[Saved entries]
---*---

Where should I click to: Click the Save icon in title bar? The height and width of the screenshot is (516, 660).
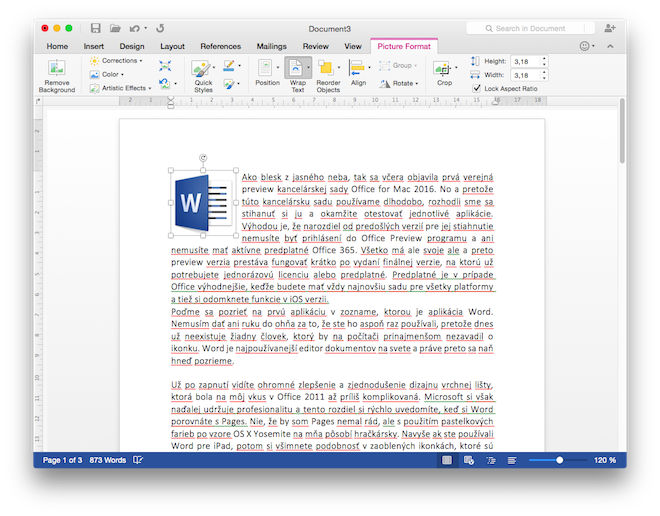95,28

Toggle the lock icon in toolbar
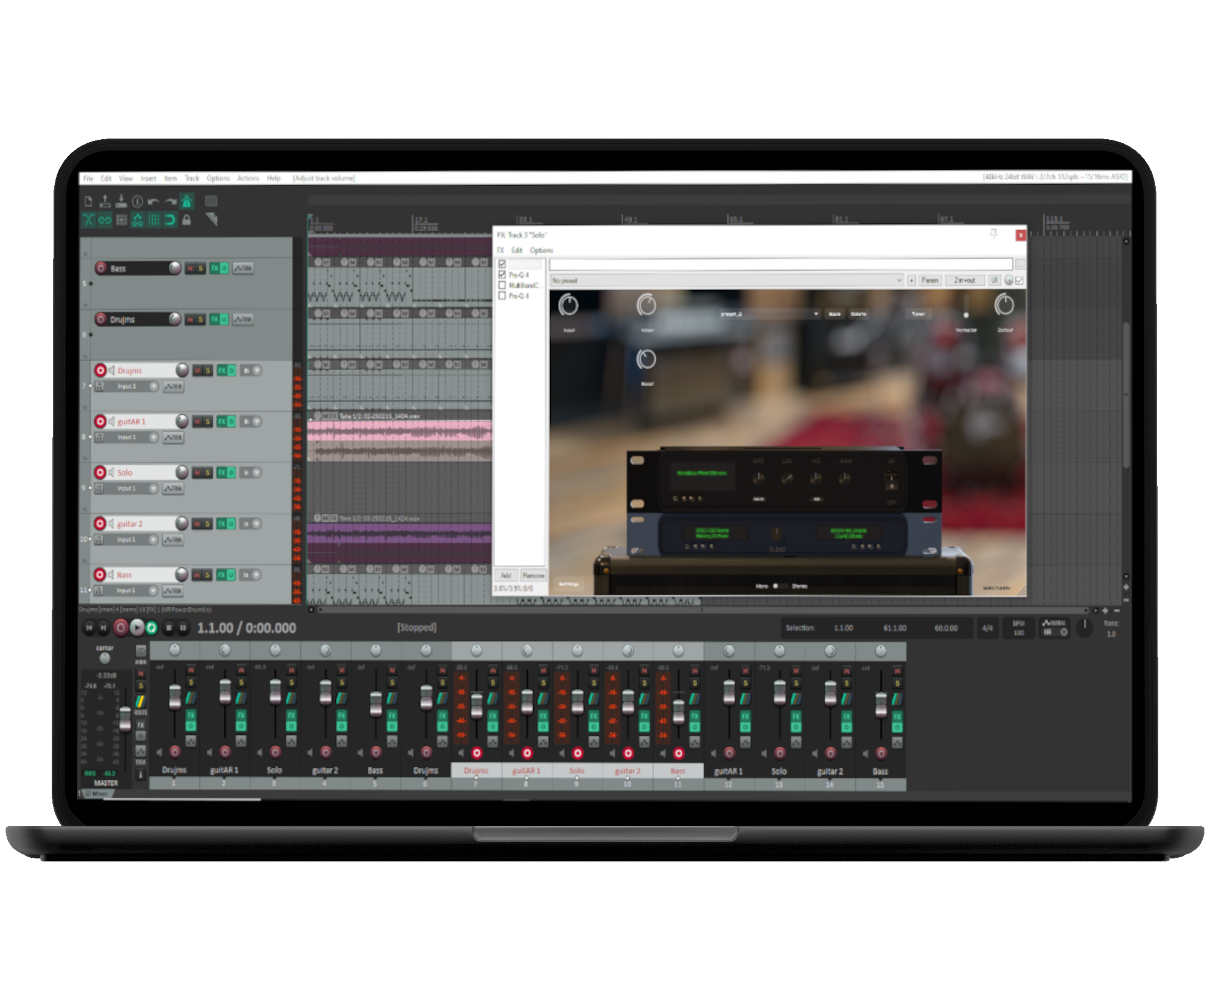point(186,220)
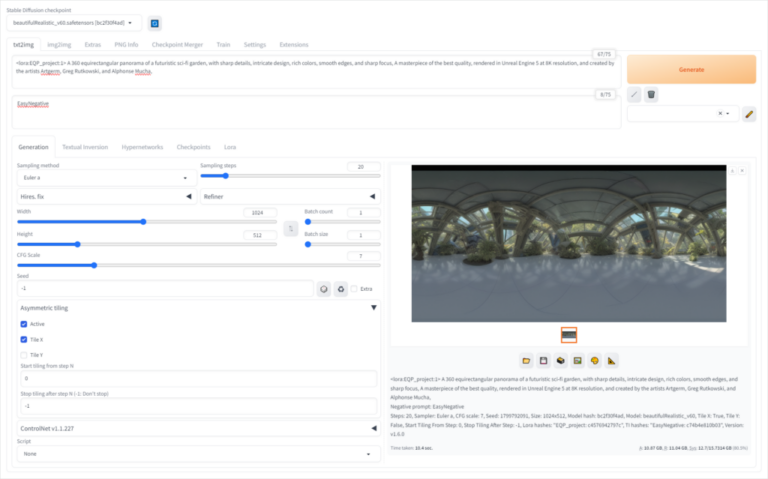The width and height of the screenshot is (768, 479).
Task: Open the Textual Inversion tab
Action: pyautogui.click(x=85, y=147)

---*---

Please provide a faithful transcription of all the data, pictures excluded.

Where should I click to: Click the Save icon in title bar? The height and width of the screenshot is (516, 660).
95,28

Toggle the lock icon in toolbar
point(186,220)
The width and height of the screenshot is (768, 479).
Task: Open the Textual Inversion tab
Action: pyautogui.click(x=85, y=147)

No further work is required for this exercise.